In mammals, cone degeneration follows rod cell loss. We wondered whether a similar dynamic was detectable in the Xenopus retina. XOPNTR tadpoles were treated with Mtz for 1, 3, 5, 10, and 17 days. The total number and the percentage of TUNEL-positive rods and cones were determined at each time point. Rod transducin and cone calbindin were used to label photoreceptors because these markers are detected in both the outer segments and the somata of these respective cell types. No change in the number of rods or cones was observed in XOPNTR tadpoles during the first 3 days of Mtz treatment (rods: day 0, 21.6 ± 1.2 [n = 7] vs. day 3, 21.0 ± 0.6 [n = 3]; cones: day 0, 15.4 ± 0.9 [n = 7] vs. day 3, 15.0 ± 1.5 [n = 3]). Similar rod (20.6 ± 0.9; n = 7) and cone (15.9 ± 0.6; n = 7) numbers were detected in age-matched nontransgenic siblings. However, 93.7% of rods and only 6.7% of cones were TUNEL-positive on day 3. By day 5, rod cell loss was obvious, and by day 10, the few remaining rods (0.7 ± 0.7; n = 3) were all TUNEL-positive (Fig. 4A). Rod transducin was undetectable on day 17 of treatment. By comparison, the number of cones was unchanged through day 10 of treatment (compare day 0 [15.4 ± 0.9] with day 10 [16.3 ± 0.9]), and the percentage of TUNEL-positive cones remained relatively constant (Fig. 4A). No cone cell loss was detected until day 17 of treatment (Fig. 4A).

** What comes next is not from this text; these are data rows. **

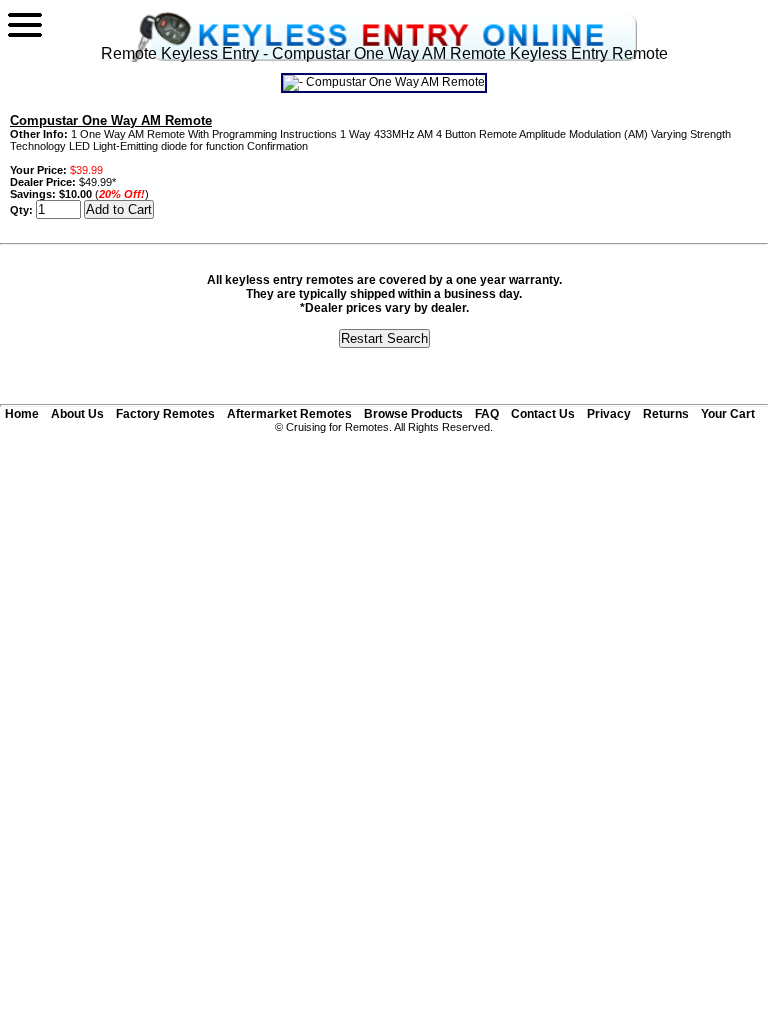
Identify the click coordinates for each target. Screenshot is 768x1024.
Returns (666, 414)
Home (22, 414)
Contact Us (543, 414)
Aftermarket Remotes (289, 414)
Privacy (609, 414)
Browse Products (413, 414)
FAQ (487, 414)
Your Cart (728, 414)
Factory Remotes (165, 414)
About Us (77, 414)
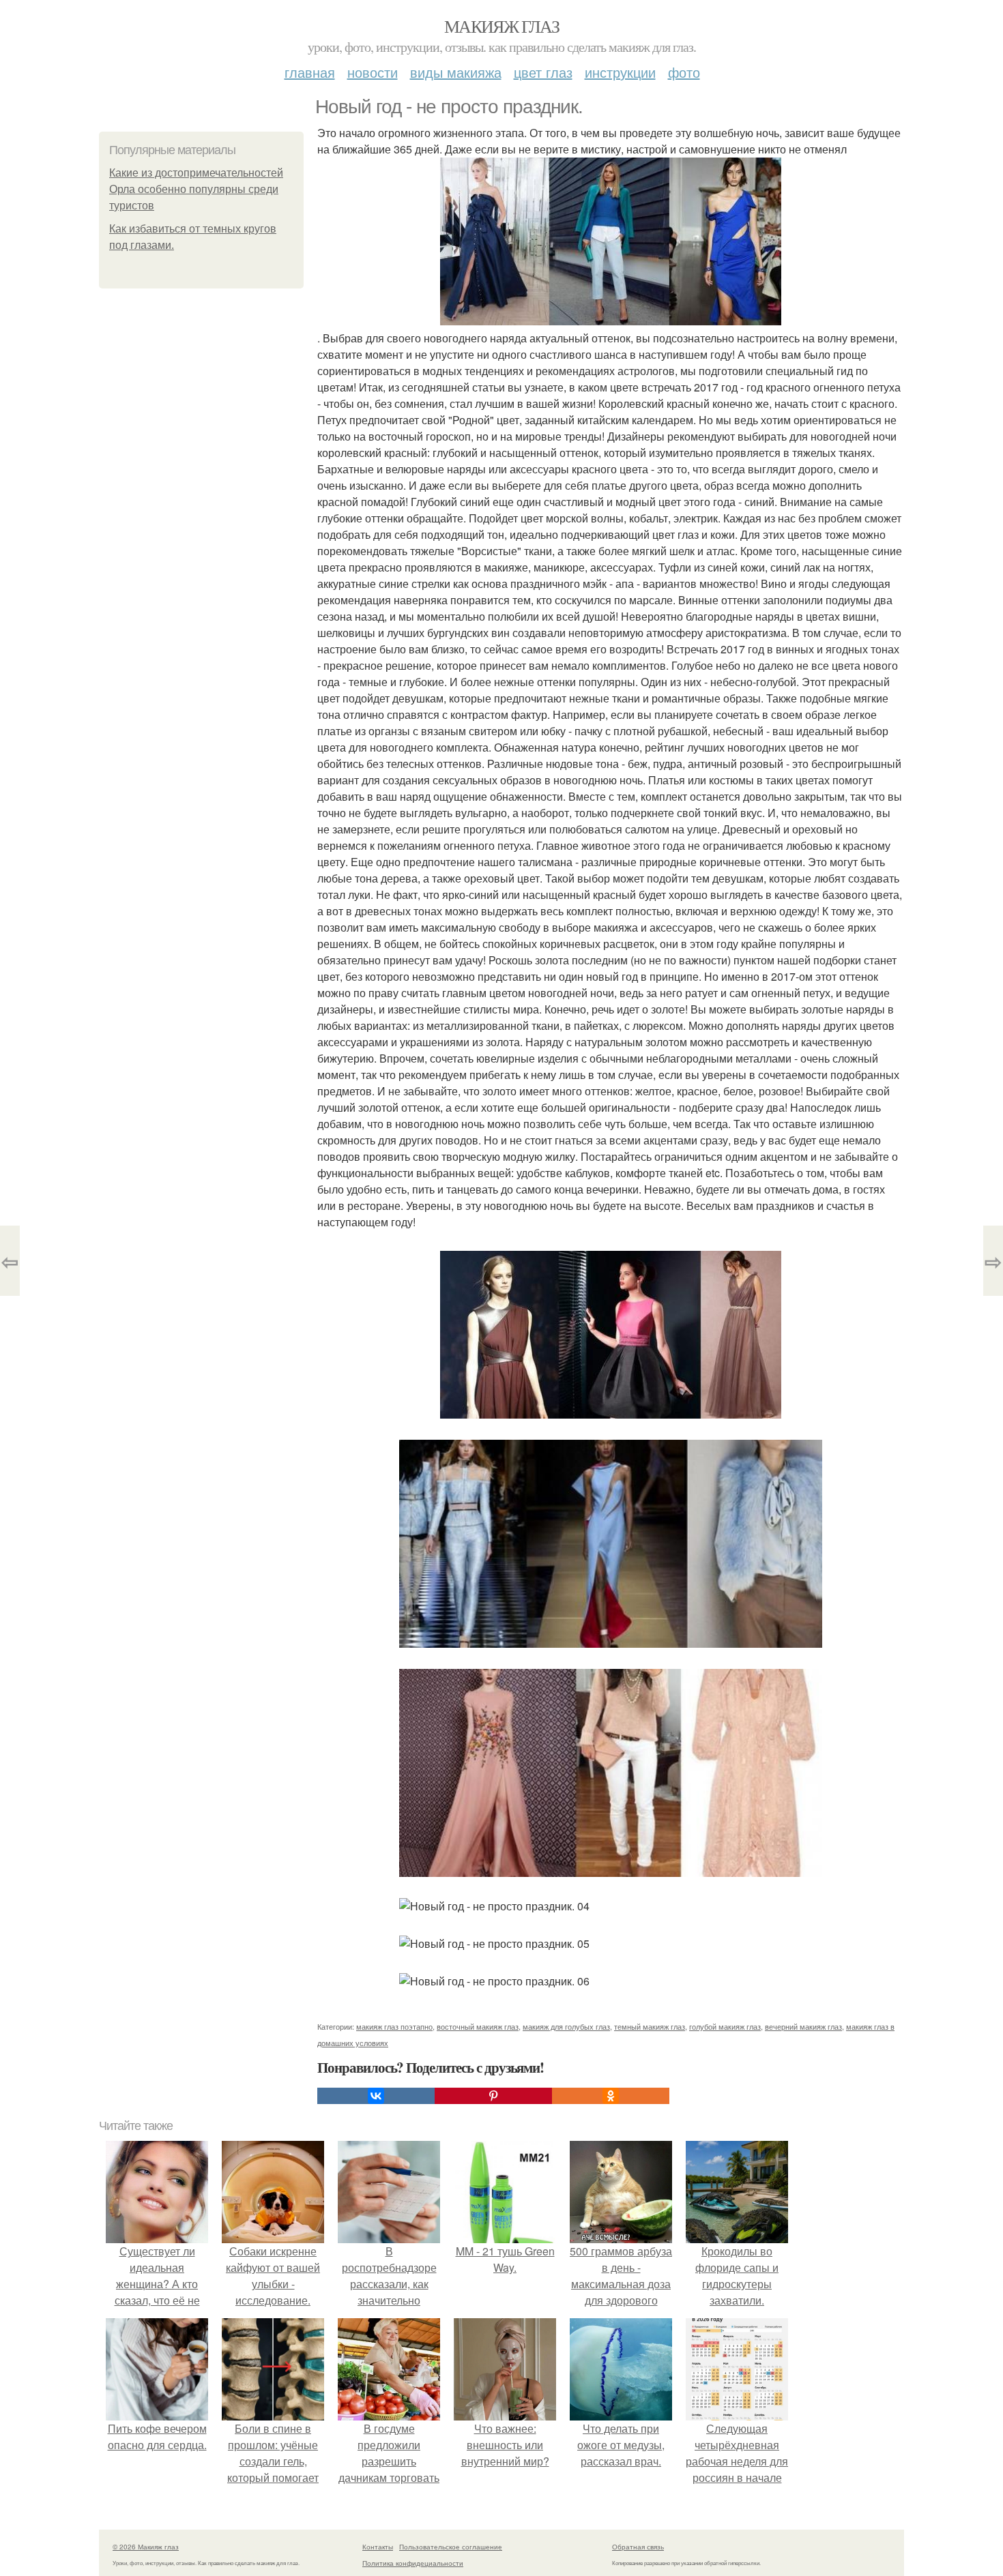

In mammalian model systems, cone outer segment loss precedes and is an indicator of pending cone cell death.2,28,29 Therefore, we also monitored cone outer segment loss in Mtz-treated XOPNTR tadpoles. A progressive reduction in the number of cones with outer segments was observed from day 0 (15.4 ± 0.9; n = 7) through day 10 (8.7 ± 4.3; n = 3), despite no apparent change in the total number of calbindin-positive cells (Fig. 4A). By day 17, approximately one-third of surviving cones had outer segments (n = 8; Fig. 4A). To determine whether more prolonged exposure to Mtz would result in more dramatic cone outer segment degeneration, we treated XOPNTR transgenics for 17 and 35 days and stained central retinal sections for calbindin. In contrast to retinas from 35-day controls (100% of the cones had outer segments) and 17-day Mtz-treated XOPNTR animals (38% of the cones had outer segments), the retinas of transgenics treated for 35 days lacked cone outer segments (Figs. 4B″ − 4C″; compare with calbindin-positive cells with outer segments: wild-type Mtz-treated, 20.5 ± 1.2 [n = 4]; XOPNTR untreated, 19.8 ± 0.6 [n = 5]; XOPNTR Mtz-treated, 0 [n = 4]). In addition, the retinas of Mtz-treated XOPNTR tadpoles lacked a distinct outer plexiform layer (OPL) compared with control retinas. Small patches of calbindin-positive cone somata were separated by acellular gaps in the ONL in the retinas of Mtz-treated XOPNTR tadpoles (Figs. 4C″, asterisks).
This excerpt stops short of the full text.